-------- Data shown
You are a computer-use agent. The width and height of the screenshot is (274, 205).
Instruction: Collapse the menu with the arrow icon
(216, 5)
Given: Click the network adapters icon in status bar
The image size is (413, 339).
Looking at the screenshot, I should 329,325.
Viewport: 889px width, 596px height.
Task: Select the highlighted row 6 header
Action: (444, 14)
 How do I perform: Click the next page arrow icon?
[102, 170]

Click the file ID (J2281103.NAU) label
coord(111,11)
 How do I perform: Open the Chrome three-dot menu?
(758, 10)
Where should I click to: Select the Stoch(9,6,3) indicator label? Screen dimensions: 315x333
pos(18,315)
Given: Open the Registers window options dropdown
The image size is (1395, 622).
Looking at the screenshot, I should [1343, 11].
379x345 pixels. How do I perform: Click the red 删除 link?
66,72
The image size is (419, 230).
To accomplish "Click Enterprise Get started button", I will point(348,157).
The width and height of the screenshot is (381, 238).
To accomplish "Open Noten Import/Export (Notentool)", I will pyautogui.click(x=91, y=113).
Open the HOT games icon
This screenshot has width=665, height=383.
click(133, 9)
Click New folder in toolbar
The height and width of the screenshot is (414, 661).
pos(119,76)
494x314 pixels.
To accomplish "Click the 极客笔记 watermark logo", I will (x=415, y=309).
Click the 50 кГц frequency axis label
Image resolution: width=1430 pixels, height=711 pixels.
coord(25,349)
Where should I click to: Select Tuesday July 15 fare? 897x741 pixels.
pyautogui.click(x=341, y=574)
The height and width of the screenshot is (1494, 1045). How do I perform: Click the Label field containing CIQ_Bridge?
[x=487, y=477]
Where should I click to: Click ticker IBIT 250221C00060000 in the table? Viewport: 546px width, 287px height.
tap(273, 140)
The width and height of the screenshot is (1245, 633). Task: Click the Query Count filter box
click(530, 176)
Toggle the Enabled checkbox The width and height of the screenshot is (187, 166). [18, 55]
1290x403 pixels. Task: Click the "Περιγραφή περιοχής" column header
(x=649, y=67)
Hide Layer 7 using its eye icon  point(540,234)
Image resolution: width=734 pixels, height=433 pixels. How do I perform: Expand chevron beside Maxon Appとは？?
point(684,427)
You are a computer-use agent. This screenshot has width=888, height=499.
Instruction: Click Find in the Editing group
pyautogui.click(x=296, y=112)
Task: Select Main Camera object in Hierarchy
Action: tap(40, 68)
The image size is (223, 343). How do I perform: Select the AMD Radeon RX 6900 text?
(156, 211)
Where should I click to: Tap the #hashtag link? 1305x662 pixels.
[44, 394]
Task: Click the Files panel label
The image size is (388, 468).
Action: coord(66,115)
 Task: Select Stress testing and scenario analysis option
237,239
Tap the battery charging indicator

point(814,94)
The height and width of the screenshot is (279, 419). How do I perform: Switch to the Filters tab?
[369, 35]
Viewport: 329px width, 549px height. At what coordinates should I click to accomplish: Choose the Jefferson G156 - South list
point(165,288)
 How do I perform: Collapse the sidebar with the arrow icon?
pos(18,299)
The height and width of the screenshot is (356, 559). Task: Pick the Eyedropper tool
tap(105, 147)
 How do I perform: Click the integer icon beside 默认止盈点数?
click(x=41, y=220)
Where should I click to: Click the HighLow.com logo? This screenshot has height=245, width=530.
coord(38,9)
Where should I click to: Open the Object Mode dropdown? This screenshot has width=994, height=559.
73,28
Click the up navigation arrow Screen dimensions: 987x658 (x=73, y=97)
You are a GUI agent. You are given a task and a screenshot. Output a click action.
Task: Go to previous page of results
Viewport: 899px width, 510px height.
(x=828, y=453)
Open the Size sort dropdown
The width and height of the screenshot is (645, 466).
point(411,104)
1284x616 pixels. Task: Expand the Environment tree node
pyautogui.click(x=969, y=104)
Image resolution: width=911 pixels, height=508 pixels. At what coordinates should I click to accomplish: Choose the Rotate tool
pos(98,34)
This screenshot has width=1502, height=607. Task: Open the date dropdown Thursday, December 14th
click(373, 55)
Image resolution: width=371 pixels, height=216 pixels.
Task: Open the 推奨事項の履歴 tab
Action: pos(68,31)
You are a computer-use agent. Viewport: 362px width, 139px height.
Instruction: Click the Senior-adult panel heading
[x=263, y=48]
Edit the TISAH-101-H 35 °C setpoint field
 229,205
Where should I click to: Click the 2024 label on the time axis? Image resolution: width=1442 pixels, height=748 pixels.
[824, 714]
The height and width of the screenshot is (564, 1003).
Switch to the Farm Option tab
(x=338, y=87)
----------------
Task statement:
Take the material above and print all of it exactly.

Answer to the exercise:
You are a computer-use agent. The width and height of the screenshot is (274, 205).
Instruction: Collapse the menu with the arrow icon
(216, 5)
Given: Click the network adapters icon in status bar
The image size is (413, 339).
Looking at the screenshot, I should 329,325.
Viewport: 889px width, 596px height.
Task: Select the highlighted row 6 header
Action: (444, 14)
 How do I perform: Click the next page arrow icon?
[102, 170]

Click the file ID (J2281103.NAU) label
coord(111,11)
 How do I perform: Open the Chrome three-dot menu?
(758, 10)
Where should I click to: Select the Stoch(9,6,3) indicator label? Screen dimensions: 315x333
pos(18,315)
Given: Open the Registers window options dropdown
The image size is (1395, 622).
Looking at the screenshot, I should [1343, 11].
379x345 pixels. How do I perform: Click the red 删除 link?
66,72
The image size is (419, 230).
To accomplish "Click Enterprise Get started button", I will point(348,157).
The width and height of the screenshot is (381, 238).
To accomplish "Open Noten Import/Export (Notentool)", I will pyautogui.click(x=91, y=113).
Open the HOT games icon
This screenshot has width=665, height=383.
click(133, 9)
Click New folder in toolbar
The height and width of the screenshot is (414, 661).
pos(119,76)
494x314 pixels.
To accomplish "Click the 极客笔记 watermark logo", I will (x=415, y=309).
Click the 50 кГц frequency axis label
Image resolution: width=1430 pixels, height=711 pixels.
coord(25,349)
Where should I click to: Select Tuesday July 15 fare? 897x741 pixels.
pyautogui.click(x=341, y=574)
The height and width of the screenshot is (1494, 1045). How do I perform: Click the Label field containing CIQ_Bridge?
[x=487, y=477]
Where should I click to: Click ticker IBIT 250221C00060000 in the table? Viewport: 546px width, 287px height.
tap(273, 140)
The width and height of the screenshot is (1245, 633). Task: Click the Query Count filter box
click(530, 176)
Toggle the Enabled checkbox The width and height of the screenshot is (187, 166). [18, 55]
1290x403 pixels. Task: Click the "Περιγραφή περιοχής" column header
(x=649, y=67)
Hide Layer 7 using its eye icon  point(540,234)
Image resolution: width=734 pixels, height=433 pixels. How do I perform: Expand chevron beside Maxon Appとは？?
point(684,427)
You are a computer-use agent. This screenshot has width=888, height=499.
Instruction: Click Find in the Editing group
pyautogui.click(x=296, y=112)
Task: Select Main Camera object in Hierarchy
Action: tap(40, 68)
The image size is (223, 343). How do I perform: Select the AMD Radeon RX 6900 text?
(156, 211)
Where should I click to: Tap the #hashtag link? 1305x662 pixels.
[44, 394]
Task: Click the Files panel label
The image size is (388, 468).
Action: coord(66,115)
 Task: Select Stress testing and scenario analysis option
237,239
Tap the battery charging indicator

point(814,94)
The height and width of the screenshot is (279, 419). How do I perform: Switch to the Filters tab?
[369, 35]
Viewport: 329px width, 549px height. At what coordinates should I click to accomplish: Choose the Jefferson G156 - South list
point(165,288)
 How do I perform: Collapse the sidebar with the arrow icon?
pos(18,299)
The height and width of the screenshot is (356, 559). Task: Pick the Eyedropper tool
tap(105, 147)
 How do I perform: Click the integer icon beside 默认止盈点数?
click(x=41, y=220)
Where should I click to: Click the HighLow.com logo? This screenshot has height=245, width=530.
coord(38,9)
Where should I click to: Open the Object Mode dropdown? This screenshot has width=994, height=559.
73,28
Click the up navigation arrow Screen dimensions: 987x658 (x=73, y=97)
You are a GUI agent. You are given a task and a screenshot. Output a click action.
Task: Go to previous page of results
Viewport: 899px width, 510px height.
(x=828, y=453)
Open the Size sort dropdown
The width and height of the screenshot is (645, 466).
point(411,104)
1284x616 pixels. Task: Expand the Environment tree node
pyautogui.click(x=969, y=104)
Image resolution: width=911 pixels, height=508 pixels. At what coordinates should I click to accomplish: Choose the Rotate tool
pos(98,34)
This screenshot has width=1502, height=607. Task: Open the date dropdown Thursday, December 14th
click(373, 55)
Image resolution: width=371 pixels, height=216 pixels.
Task: Open the 推奨事項の履歴 tab
Action: pos(68,31)
You are a computer-use agent. Viewport: 362px width, 139px height.
Instruction: Click the Senior-adult panel heading
[x=263, y=48]
Edit the TISAH-101-H 35 °C setpoint field
 229,205
Where should I click to: Click the 2024 label on the time axis? Image resolution: width=1442 pixels, height=748 pixels.
[824, 714]
The height and width of the screenshot is (564, 1003).
Switch to the Farm Option tab
(x=338, y=87)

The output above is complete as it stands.